Vocês lembram do Analista de Bagé do Luís Fernando Verissimo? Pois a mãe de um amigo meu — crasso bageense — diz coisas muito parecidas. Conheci-o há uns 5 anos. É provavelmente a pessoa mais engraçada que conheço. Não faz aquele humor palhaço, seu humor é verbal e raramente usa o recurso da imitação. Acho que todos nós concordamos que todo humor é precedido por inteligência e capacidade de observação especiais. Ele as possui em doses cavalares. Um dia ainda farei uma antologia dele, porém hoje prefiro ir a Bagé tomar um mate com sua mãe, ainda moradora da cidade do analista. Enquanto a chaleira não chia, começamos a entrar no clima recordando o imortal Analista da cidade.

Luís Fernando Veríssimo:

Certas cidades não conseguem se livrar da reputação injusta que, por alguma razão, possuem. Algumas das pessoas mais sensíveis e menos grossas que eu conheço vem de Bagé, assim como algumas das menos afetadas são de Pelotas. Mas não adianta. Estas histórias do psicanalista de Bagé são provavelmente apócrifas (como diria o próprio analista de Bagé, história apócrifa é mentira bem educada) mas, pensando bem, ele não poderia vir de outro lugar.

Pues, diz que o divã no consultório do analista de Bagé é forrado com um pelego. Ele recebe os pacientes de bombacha e pé no chão.

— Buenas. Vá entrando e se abanque, índio velho.

— O senhor quer que eu deite logo no divã?

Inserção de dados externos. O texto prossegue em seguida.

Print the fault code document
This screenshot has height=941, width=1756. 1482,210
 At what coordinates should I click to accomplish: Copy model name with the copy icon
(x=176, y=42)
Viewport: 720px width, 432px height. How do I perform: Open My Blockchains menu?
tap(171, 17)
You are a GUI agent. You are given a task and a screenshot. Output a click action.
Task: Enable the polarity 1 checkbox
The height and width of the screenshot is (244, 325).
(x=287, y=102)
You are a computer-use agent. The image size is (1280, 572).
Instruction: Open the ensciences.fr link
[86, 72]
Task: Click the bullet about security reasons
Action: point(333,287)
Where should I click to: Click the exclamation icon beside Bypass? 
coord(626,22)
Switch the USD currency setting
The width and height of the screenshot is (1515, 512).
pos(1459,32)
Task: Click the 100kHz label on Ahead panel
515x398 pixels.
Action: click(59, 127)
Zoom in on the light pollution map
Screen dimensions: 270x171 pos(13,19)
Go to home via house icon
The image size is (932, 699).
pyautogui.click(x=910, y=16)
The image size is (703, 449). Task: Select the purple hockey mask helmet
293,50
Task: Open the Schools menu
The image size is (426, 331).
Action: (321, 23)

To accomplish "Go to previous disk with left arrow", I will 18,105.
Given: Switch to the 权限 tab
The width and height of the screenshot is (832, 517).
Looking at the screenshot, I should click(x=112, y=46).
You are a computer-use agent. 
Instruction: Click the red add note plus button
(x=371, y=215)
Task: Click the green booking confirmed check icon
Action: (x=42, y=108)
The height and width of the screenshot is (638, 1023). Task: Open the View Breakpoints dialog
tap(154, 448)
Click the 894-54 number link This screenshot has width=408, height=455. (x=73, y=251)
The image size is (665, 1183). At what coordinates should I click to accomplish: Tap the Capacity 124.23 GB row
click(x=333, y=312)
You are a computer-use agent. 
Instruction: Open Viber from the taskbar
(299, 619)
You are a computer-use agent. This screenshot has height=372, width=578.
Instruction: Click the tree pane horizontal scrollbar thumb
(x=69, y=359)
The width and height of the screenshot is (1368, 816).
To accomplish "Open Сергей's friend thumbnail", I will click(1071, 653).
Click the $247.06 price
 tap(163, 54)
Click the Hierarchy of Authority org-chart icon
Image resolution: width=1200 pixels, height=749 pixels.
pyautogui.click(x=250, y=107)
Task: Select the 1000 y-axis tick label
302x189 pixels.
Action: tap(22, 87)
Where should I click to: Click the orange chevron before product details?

— Bom, se o amigo quiser dançar uma marca, antes, esteja a gosto. Mas eu prefiro ver o vivente estendido e charlando que nem china da fronteira, pra não perder tempo nem dinheiro.

— Certo, certo. Eu…

— Aceita um mate?

— Um quê? Ah, não. Obrigado.

— Pos desembucha.

— Antes, eu queria saber. O senhor é freudiano?

— Sou e sustento. Mais ortodoxo que reclame de xarope.

— Certo. Bem, acho que o meu problema é com a minha mãe.

— Outro.

— Outro?

— Complexo de Édipo. Dá mais que pereba em moleque.

— E o senhor acha…

— Eu acho uma pôca vergonha.

— Mas…

— Vai te metê na zona e deixa a velha em paz, tchê!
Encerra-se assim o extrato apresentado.